/*==============================================================================
This .do file brings in UK Migration data.

There are four components of NUTS 2 migration: 

1. Inmigration from another NUTS 1
	This is given by the row sum of, Origin: "GREAT BRITAIN 
	(excluding region)" [so essentially you are starting from outside the
	NUTS 1], from Table 1a.
2. Outmigration to another NUTS 1
	This is given in Table 2a, which gives total outmigration from each 
	region within the NUTS 1, to other regions of GB outside the NUTS 1 
	region they started in.
	
3. Outmigration to another NUTS 2 within the same NUTS 1
4. Inmigration from another NUTS 2 within the same NUTS 1
	These latter two types of migration are calculated using the migration 
	matrices for within NUTS 1 migration, given by Table 1a.
	The matrix is converted into a vector with every possible starting and 
	ending combination.
	If the same NUTS 2 is both the starting and ending destination, this 
	row is dropped.
	Collapse (sum) migration, by(nuts_start) is outmigration from the NUTS 
	region
	Collapse (sum) migration, by(nuts_end) will be inmigration in the NUTS 
	region

In the code below, (1), (3) and (4) above are calculated in Part I, using Table 
1a. (2) is calculated in Part II, using Table 2a. 
	
NOTE: This is a 10% sample, so we multiply migration by 10.
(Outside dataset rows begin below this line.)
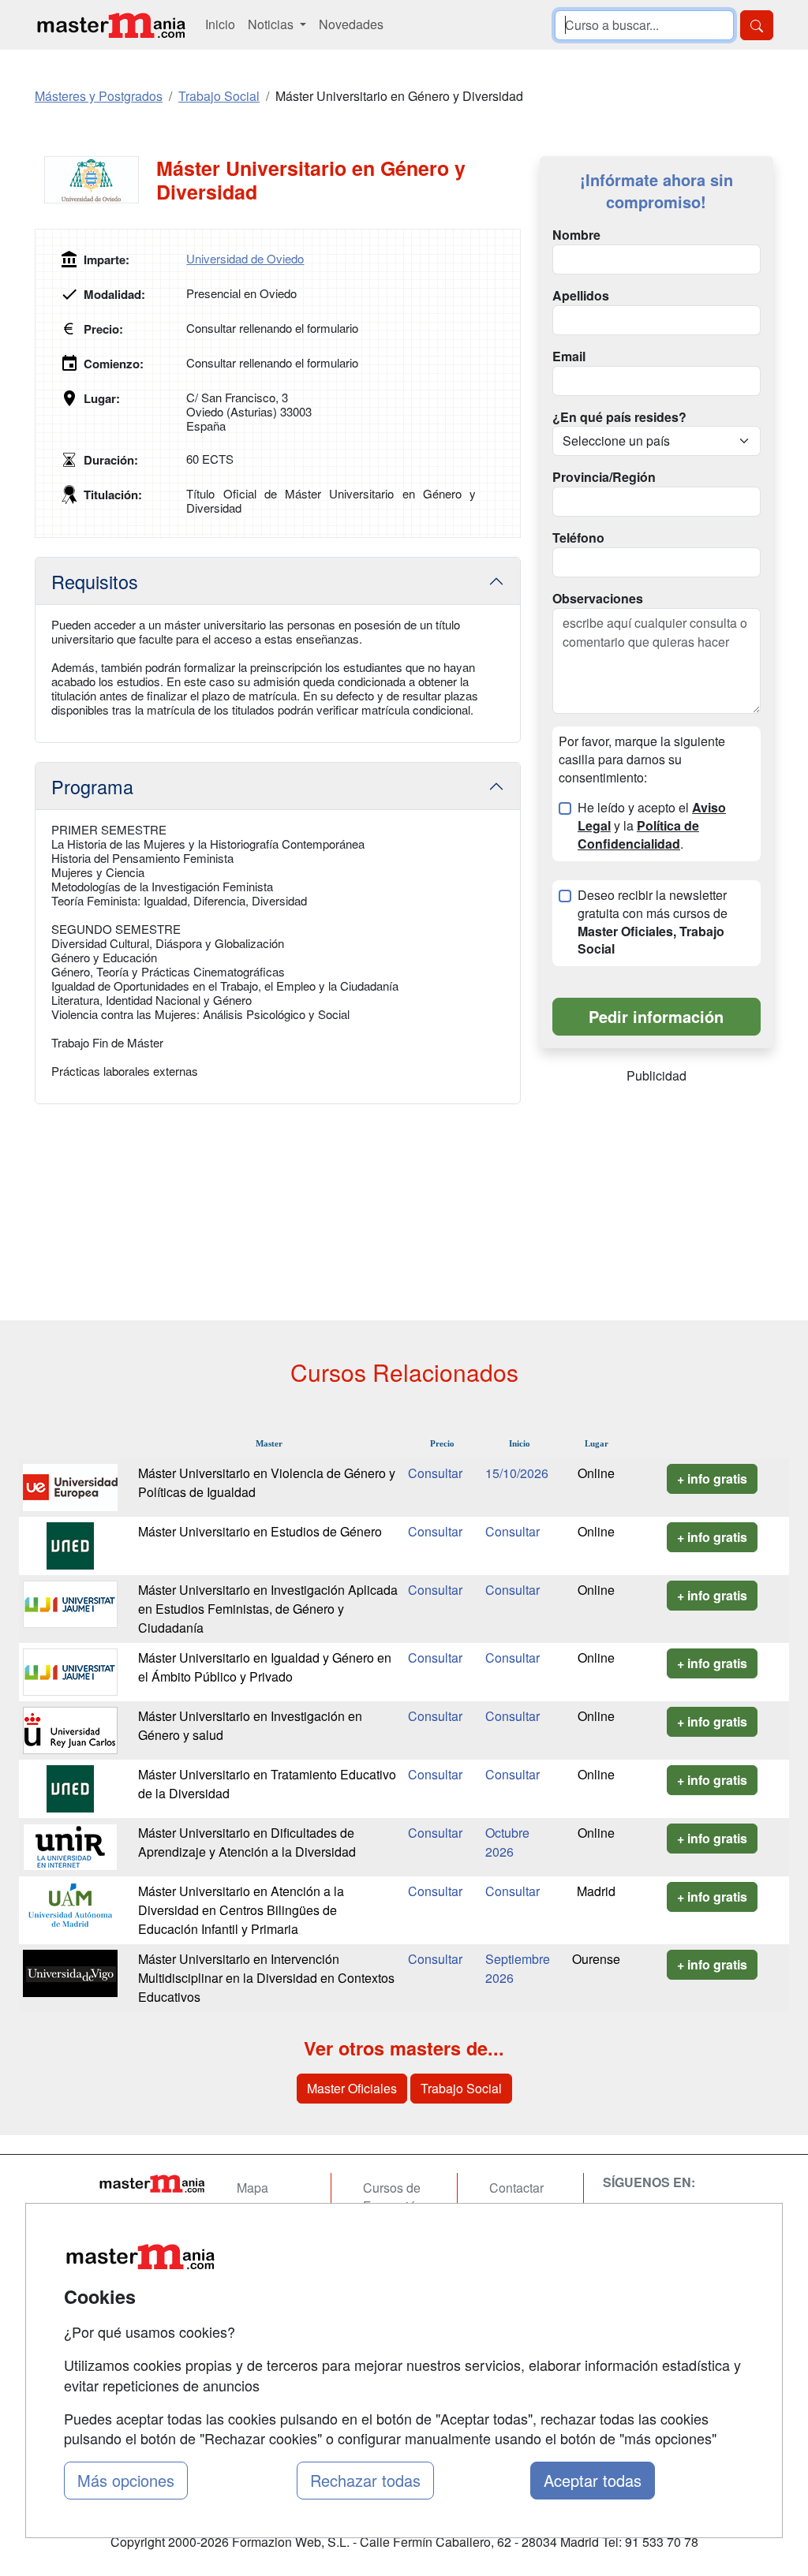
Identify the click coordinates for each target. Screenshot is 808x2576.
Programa (92, 786)
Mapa (252, 2187)
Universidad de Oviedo (245, 258)
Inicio (220, 24)
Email (568, 356)
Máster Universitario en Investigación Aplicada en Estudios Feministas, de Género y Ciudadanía (268, 1609)
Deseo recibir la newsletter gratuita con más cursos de (653, 922)
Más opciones (125, 2480)
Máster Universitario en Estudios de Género (260, 1531)
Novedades (351, 24)
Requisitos (94, 581)
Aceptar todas (593, 2480)
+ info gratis (712, 1478)
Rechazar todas (365, 2480)
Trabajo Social (461, 2088)
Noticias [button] (272, 24)
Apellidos (580, 295)
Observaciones (597, 598)
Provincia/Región (604, 477)
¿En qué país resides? (619, 417)
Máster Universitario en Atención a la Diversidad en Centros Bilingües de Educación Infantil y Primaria (241, 1910)
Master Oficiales (352, 2088)
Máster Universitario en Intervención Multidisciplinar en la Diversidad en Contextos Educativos (266, 1978)
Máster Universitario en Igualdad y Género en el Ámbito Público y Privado (264, 1667)
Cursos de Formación (393, 2196)
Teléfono (578, 538)
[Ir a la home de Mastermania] (110, 24)
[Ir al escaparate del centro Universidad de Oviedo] (95, 179)
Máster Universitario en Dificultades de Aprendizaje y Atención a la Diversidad (247, 1842)
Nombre (576, 235)
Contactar (516, 2187)
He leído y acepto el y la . (652, 826)
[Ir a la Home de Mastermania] (151, 2183)
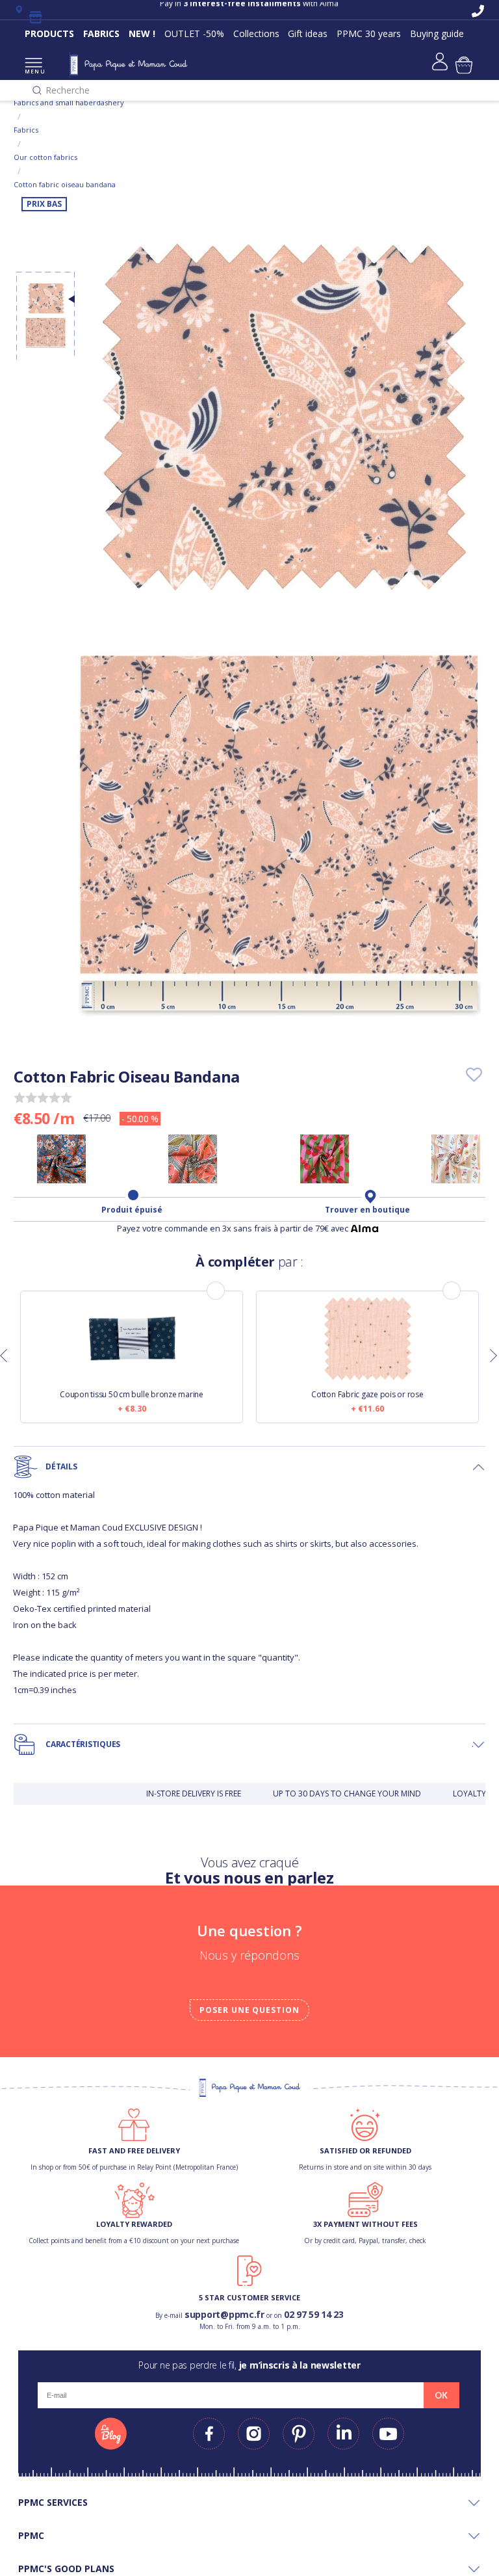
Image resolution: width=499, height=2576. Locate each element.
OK (441, 2395)
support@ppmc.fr (224, 2314)
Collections (256, 33)
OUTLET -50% (194, 33)
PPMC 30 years (369, 33)
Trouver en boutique (367, 1210)
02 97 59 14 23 (314, 2314)
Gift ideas (307, 33)
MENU (33, 71)
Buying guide (437, 33)
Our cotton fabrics (45, 157)
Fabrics (26, 130)
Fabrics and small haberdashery (69, 102)
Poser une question (249, 2010)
With the exception of Northern Ireland, the source is the 1971 Census County 
Regional reports. 

==============================================================================*/

cd "$insheet_files/Migration/UK Migration Matrices"
clear
set more off

local regions_of_uk East_Anglia Yorkshire_Humberside West_Midlands Wales South_East  South_West East_Midlands North North_West Scotland

* I. Inmigration from another NUTS 1, and Inmigration and Outmigration Within Nuts 2

foreach region of local regions_of_uk {

	* I start with the calculation of 1. Inmigration from another NUTS 1, 
	* by just taking the reported inmigration from outside the NUTS 1 given 
	* in Table 1a.
	clear
	insheet using "`region' 1a.csv", name case
	
	quietly keep if nuts_start_name == "GREAT BRITAIN (excluding region)" /// 
			| nuts_start_name == "England and Wales" 
	quietly reshape long UK, i(nuts_start) j(nuts) string
	quietly rename UK inmigration_outside_nuts1
	quietly replace nuts = substr("UK"+nuts,1,4)
	collapse (sum) inmigration_outside_nuts1, by(nuts)
	
	tempfile inmigration_outside_nuts1
	quietly save `inmigration_outside_nuts1.dta'
	
	* Next, I calculate inmigration and outmigration within the NUTS 2. 
	clear
	insheet using "`region' 1a.csv", name case
	quietly drop if nuts_start_name == "GREAT BRITAIN (excluding region)" ///
		| nuts_start_name == "England and Wales"  
	//Note: what remains is a migration matrix for inside the NUTS 1 region
	quietly drop nuts_start_name
	
	tempfile region_full
	quietly save `region_full.dta'
	
	local N = _N
	forval i= 1/`N' {
		quietly use `region_full.dta', clear
		quietly gen n=_n
		quietly keep if n==`i' 
		quietly drop n
		quietly reshape long UK, i(nuts_start) j(nuts_end) string
		quietly replace nuts_end = "UK"+substr(nuts_end,1,2)
		quietly rename UK migration
		
		tempfile UK_`i'
		quietly save `UK_`i'.dta'
		
	}	

	clear 
	use `UK_1.dta'
	forval i=2/`N' {
		quietly append using `UK_`i'.dta'
	}
		
	quietly tostring nuts_end, replace
	
	
	capture drop if nuts_start==nuts_end //movement within same NUTS2 region

	tempfile precollapse
	quietly save `precollapse.dta' 
	//collapse by starting region, this is outmigration
	capture collapse (sum) migration, by(nuts_start) 
	
	quietly rename migration outmigration_within_nuts1
	quietly rename nuts_start nuts
	
	tempfile outmigration_within_nuts1
	quietly save `outmigration_within_nuts1.dta' 
	
	use `precollapse.dta', clear
	//collapse by ending region, this is inmigration
	capture collapse (sum) migration, by(nuts_end) 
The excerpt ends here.